Are You Bulking Up and Staying Heathly?

Jason Roberts, Staff Writer

Sunday, February 15, 2009

The Ohio State University, notes the NCAA’s website DoubleAZone.com, recently released a study suggesting that approximately half of the linemen that play football at the college level will eventually develop early signs of heart disease and diabetes.

The study shows, writes the article, “Nearly half of a sample of collegiate offensive and defensive linemen who underwent a battery of tests . . . had metabolic syndrome,” an illness which increases the risk factors for heart disease and diabetes three times the normal rate of those without such risk factors.

OSU researchers attribute the onset of metabolic syndrome to the fact that football players who place a heavy emphasis on the need to gain and sustain weight in order to remain competitive, usually do so without giving much thought to how they go about achieving a desired result. That, those associated with the research claim, oftentimes leads to adopting bad eating habits and putting on extra unnecessary weight which players do not work to shed once their days of playing football have come to an end.
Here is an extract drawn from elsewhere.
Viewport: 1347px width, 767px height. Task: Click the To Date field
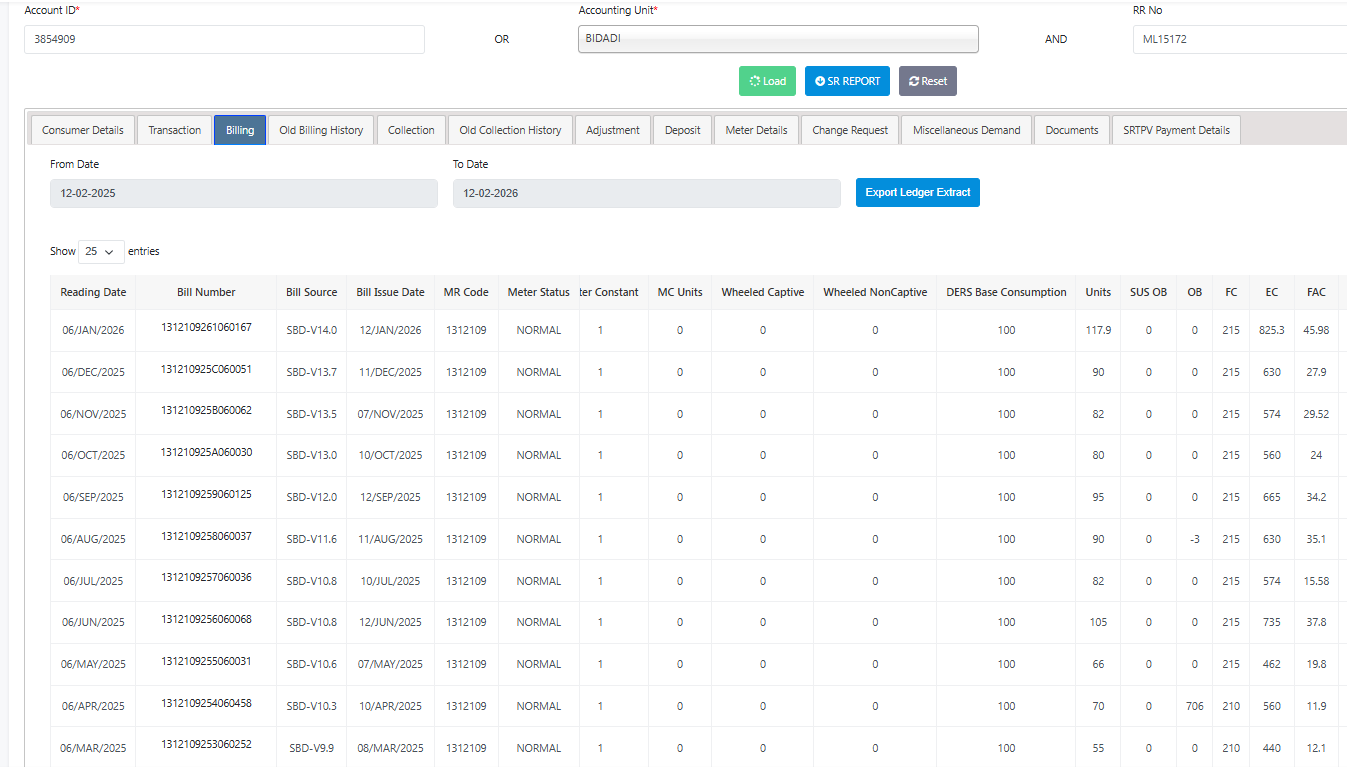coord(646,194)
Jackie Buell, director of sports nutrition at Ohio State, successfully summarizes the problem in USA Today on February 2nd, stating athletes “say ‘I want to gain weight and I don’t care if it’s fat or not, I just want to be bigger.’” Yet the fact of the matter remains, as Buell continues, “Getting bigger by getting fat is not good.”

Those at the heart of the Ohio State University study state that the disturbing trend unveiled in the process of their exploration can be reversed, but that coaches will need to play an integral role in educating players of the potential dangers associated with increasing mass and bulk through unrestrained consumption of various types of food. Emphasis too, researchers claim, need be placed on the fact that decisions made about diet and exercise in the early stages of life for an athlete can and do have a serious impact on that individual’s health and well-being later on in life.

Buell tells DoubleAZone.com that the process of educating athletes on the proper ways of using nutrition as a means to gain weight and bulk need not be a difficult one. One suggestion she highlights is encouraging coaching staffs around the country to realize that “the Therapeutic Lifestyle Changes Guidelines proposed by the National Cholesterol Education Program could function as a guide for athletes with numerous risk factors.” Some of those guidelines Buell makes reference to? The recommendation that “saturated fats constitute no more than 7 percent of total calories, fats should constitute 25 percent to 35 percent of daily calories, and cholesterol consumption should not total more than 200 milligrams per day.”

Megha Satyanarayana of GreenLifeGrocery.com states that similar inroads could be made by reinforcing the fact that athletes need “to go beyond crude measurements such as body-mass index” and instead participate in a system willing to “include blood tests for metabolic syndrome [targeting] . . . risks factors such as abdominal fat, high blood pressure and insulin resistance that lead to hear disease and diabetes.”

Regardless of the means incorporated by coaches and athletic departments to address the issue outlined by the researchers at Ohio State, the glaring reality of the situation is that something must be done and done relatively quickly to help better prepare athletes for the physical challenges they’ll face as a student participating in sports at the college level. Dr. Randy Pearson of Michigan State University states that “the message to get to the kids is to develop a pattern of eating healthy for life” – a pattern which discourages irresponsible eating as a means of quickly building body mass. Offensive line coach for Washington State University, Terry Heffernan, notes that that message must start at the high school level, as too many of his players are arriving on campus needing to drop “bad” weight in favor of lean and strong muscle. As such, the impetus to correct the problem reaches further back than those at the university level; coaching staffs and physicians involved in prep sports too have a responsibility to teach their players the right and wrong way to become a more physical player via the use of nutrition and do so in a way that properly prepares players to meet the trials encountered as both a college and professional athlete.